ASSIGNMENT. Every entry must be transcribed without alteration.
..............................
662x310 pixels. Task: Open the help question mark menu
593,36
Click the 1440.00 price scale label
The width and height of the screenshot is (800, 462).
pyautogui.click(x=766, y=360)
..............................
EXERCISE RESULT.
662x310 pixels. Task: Open the help question mark menu
593,36
Click the 1440.00 price scale label
The width and height of the screenshot is (800, 462).
pyautogui.click(x=766, y=360)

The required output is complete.